Tuesday, February 28, 2006

Interesting thought

I am sure many of you have thought about this before...But I have mostly chosen not to pick through the details of everything and as result I am much less paranoid. But the thought that was brought up today at work was related to cell phones.
Now many of us have cell phones with clocks in them. One of the men at work then noted that when you cross the border of Quebec the clock on you phone changes almost immediately.
My thought, well it is keyed into some signal somewhere which give it the time. His thought was that the people at the phone company know exactly where you are, cause they can change the time on your phone.
A little more thought too, is that when you are in any given city you don't have to pay long distance. I would not be surprised if you could be tracked by the phone and perhaps there are people with better knowledge than me. My thoughts on this however are more related to the signals from the phone company towers and your phone is keyed into them and no one actually knows where you are.

By Sabrina - 4:44 p.m. |

Comments:
There was a slashdot article about mobile phone tracking in the UK a couple of days ago. It turns out it's fairly easy. Link.

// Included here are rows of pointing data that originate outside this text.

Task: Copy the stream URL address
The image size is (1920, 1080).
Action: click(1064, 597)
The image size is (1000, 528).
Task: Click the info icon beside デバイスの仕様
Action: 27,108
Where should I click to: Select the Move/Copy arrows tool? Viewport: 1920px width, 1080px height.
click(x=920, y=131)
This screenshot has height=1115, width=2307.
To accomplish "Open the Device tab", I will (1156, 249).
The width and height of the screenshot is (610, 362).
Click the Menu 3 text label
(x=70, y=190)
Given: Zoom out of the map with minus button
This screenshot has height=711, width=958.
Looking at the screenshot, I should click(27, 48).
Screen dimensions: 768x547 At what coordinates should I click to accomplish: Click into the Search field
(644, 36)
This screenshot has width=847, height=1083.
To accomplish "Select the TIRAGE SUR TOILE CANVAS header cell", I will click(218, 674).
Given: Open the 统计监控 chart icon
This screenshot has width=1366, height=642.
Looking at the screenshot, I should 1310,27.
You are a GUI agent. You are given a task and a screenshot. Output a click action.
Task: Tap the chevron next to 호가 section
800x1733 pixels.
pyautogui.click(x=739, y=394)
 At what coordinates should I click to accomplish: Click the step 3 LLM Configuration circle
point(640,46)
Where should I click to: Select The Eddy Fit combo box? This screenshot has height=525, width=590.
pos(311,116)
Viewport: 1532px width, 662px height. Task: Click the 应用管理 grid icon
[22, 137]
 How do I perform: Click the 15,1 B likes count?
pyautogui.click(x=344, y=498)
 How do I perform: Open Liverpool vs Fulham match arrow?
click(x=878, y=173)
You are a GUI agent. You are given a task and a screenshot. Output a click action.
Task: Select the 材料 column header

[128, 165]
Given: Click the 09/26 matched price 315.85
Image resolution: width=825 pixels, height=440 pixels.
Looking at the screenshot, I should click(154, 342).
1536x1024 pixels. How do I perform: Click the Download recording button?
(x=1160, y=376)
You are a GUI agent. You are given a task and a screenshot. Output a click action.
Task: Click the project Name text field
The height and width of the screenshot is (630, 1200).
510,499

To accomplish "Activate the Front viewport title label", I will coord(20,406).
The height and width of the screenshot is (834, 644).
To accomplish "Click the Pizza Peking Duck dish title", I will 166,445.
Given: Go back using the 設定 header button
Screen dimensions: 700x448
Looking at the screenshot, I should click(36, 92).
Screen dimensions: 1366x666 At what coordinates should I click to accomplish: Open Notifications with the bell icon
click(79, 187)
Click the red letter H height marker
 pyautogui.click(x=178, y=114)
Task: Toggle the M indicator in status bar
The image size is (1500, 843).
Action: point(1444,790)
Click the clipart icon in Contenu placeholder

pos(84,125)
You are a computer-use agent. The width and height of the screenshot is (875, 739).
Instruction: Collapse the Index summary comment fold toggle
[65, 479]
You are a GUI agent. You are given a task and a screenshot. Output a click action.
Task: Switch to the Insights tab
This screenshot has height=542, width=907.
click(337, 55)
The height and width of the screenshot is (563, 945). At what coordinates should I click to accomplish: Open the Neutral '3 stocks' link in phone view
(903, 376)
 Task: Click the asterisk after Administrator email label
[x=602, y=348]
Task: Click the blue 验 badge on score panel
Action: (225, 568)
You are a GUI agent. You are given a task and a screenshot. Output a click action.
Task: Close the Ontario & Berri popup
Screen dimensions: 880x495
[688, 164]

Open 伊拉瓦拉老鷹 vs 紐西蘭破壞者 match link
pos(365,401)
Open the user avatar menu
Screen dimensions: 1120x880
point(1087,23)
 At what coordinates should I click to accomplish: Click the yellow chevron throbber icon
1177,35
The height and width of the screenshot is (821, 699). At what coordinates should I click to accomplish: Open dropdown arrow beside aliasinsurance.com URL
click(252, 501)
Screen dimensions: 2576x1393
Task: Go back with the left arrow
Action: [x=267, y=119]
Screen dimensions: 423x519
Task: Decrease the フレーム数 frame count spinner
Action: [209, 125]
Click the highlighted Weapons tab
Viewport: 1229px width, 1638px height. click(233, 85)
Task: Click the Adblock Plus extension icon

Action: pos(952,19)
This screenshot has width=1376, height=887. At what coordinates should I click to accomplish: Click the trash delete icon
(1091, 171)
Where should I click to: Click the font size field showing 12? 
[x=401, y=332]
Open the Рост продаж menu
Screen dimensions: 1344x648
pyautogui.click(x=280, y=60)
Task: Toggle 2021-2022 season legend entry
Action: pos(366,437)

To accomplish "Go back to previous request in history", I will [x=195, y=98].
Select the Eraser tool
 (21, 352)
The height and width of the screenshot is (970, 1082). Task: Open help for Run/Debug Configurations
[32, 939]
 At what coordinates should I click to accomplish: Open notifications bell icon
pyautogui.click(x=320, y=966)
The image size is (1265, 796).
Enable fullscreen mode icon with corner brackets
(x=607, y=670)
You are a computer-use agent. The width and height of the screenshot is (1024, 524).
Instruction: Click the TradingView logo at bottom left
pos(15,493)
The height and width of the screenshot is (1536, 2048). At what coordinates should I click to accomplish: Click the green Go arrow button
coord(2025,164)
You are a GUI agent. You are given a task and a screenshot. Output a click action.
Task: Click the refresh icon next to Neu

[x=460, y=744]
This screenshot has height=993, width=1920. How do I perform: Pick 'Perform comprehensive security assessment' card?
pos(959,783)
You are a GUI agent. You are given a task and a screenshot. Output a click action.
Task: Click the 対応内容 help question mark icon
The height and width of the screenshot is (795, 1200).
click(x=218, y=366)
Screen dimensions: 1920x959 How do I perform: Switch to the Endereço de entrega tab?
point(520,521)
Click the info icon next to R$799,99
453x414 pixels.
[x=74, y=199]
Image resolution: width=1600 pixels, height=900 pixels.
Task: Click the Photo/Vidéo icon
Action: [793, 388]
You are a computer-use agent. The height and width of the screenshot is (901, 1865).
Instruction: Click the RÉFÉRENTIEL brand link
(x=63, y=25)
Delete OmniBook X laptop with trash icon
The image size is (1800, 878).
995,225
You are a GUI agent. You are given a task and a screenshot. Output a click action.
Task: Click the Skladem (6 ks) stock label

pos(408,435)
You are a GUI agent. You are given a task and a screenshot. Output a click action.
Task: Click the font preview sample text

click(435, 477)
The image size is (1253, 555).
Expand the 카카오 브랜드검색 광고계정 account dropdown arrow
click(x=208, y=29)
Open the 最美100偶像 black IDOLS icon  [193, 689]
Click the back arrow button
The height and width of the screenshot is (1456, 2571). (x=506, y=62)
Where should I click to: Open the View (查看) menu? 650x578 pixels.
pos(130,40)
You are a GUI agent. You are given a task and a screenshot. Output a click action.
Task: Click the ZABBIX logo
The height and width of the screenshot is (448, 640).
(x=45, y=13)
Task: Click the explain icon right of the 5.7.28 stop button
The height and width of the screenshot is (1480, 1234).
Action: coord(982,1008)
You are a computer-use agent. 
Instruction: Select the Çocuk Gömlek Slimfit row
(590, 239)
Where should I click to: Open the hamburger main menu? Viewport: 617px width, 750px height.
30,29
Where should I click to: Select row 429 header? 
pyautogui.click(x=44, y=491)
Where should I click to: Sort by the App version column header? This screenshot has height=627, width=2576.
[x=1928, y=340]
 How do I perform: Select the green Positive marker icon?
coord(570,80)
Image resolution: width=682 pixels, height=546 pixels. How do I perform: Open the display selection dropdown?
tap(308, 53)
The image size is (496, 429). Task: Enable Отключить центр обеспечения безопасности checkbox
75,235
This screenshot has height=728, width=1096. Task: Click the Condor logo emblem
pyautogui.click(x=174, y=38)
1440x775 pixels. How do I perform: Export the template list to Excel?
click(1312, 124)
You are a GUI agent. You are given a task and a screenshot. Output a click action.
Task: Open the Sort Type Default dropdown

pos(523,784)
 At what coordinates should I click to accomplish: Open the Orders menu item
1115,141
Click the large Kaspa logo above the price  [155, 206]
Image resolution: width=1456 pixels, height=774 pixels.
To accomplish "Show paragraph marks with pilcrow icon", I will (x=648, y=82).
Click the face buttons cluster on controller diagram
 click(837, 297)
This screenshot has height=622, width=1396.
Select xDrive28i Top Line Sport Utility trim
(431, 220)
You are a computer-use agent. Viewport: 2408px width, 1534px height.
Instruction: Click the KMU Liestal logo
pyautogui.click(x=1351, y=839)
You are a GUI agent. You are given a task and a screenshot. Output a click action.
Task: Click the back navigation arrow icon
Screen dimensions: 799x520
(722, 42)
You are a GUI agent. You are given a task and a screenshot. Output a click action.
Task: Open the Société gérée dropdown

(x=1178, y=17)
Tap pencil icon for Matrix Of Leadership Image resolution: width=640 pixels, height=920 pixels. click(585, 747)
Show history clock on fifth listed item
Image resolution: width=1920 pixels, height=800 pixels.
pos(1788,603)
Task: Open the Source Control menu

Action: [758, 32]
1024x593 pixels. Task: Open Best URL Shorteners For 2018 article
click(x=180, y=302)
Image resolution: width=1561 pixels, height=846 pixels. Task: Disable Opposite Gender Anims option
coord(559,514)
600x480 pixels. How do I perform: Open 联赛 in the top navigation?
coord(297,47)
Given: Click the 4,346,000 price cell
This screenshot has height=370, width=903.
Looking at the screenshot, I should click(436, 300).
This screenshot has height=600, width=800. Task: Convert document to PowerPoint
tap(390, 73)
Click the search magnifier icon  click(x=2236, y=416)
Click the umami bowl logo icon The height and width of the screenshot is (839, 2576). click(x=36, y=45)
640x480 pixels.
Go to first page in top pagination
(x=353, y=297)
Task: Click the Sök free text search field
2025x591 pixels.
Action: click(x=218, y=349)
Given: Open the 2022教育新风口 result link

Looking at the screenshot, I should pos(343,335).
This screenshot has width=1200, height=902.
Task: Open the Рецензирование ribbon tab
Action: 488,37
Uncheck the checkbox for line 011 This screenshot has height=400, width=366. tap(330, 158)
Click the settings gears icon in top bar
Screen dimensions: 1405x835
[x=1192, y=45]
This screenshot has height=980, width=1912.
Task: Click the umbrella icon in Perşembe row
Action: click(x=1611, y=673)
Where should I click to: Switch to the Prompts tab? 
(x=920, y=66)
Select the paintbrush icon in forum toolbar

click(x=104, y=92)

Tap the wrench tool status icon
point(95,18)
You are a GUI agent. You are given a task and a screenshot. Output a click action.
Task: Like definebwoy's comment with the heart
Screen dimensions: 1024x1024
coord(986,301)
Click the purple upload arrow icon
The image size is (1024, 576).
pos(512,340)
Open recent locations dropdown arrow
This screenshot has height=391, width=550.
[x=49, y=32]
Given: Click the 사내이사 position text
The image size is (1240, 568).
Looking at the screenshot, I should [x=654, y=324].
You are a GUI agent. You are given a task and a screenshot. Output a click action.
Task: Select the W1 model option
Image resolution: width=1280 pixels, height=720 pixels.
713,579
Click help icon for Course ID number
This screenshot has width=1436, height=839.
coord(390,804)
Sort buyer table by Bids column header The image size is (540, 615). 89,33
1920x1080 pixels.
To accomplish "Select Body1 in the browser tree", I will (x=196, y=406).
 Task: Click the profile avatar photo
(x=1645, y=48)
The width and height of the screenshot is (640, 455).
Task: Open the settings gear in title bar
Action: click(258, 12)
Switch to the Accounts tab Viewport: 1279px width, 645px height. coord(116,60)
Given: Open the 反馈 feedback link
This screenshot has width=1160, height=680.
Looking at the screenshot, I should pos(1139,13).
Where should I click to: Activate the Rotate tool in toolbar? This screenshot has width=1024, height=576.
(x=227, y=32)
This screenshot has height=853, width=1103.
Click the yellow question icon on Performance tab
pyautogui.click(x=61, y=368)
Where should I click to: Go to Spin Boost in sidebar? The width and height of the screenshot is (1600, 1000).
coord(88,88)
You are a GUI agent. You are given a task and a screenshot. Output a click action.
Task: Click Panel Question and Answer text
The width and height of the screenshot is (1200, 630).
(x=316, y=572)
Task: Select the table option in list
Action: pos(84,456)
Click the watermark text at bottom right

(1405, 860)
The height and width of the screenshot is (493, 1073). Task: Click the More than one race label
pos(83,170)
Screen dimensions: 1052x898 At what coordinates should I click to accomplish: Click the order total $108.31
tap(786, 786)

Newer phones have GPS while any phone can be tracked to the transmission tower it is talking to at any given time. Not sure which one your coworker with the instantaneous clock change might have, one way to find out would be to take it on the boat to newfoundland and see if the time changes even when the phone is out of service range.
 
A cellphone when it is on a network regularly polls the tower it is connected to. The tower know what time it is and the approximate area it covers. When the cellphone does it's normal poll, I assume the time of the tower is sent back, or more likely whenever there's a cell "handover" event, which is when a cellphone switches operating towers.

If you have a GPS cellphone, then it works like any other GPS. Tracking via a cellular network can be difficult if the network isn't designed for it. There are different cell topographics which vary the size of the actual cell area (the area covered by a cell tower, not the phone). There are large cells which cover a large area which are common used in less populated/rural areas. cells in a large city are much smaller, some ranging the size of a few city blocks. You can trianglate a position with rough precision using the data of which towers are receiving a signal from a cellphone and the relative signal strength, however barriers (e.g. concrete walls) will affect it. In larger cells, it's pretty difficult to get an accurate location as the lack of data points is probably the case.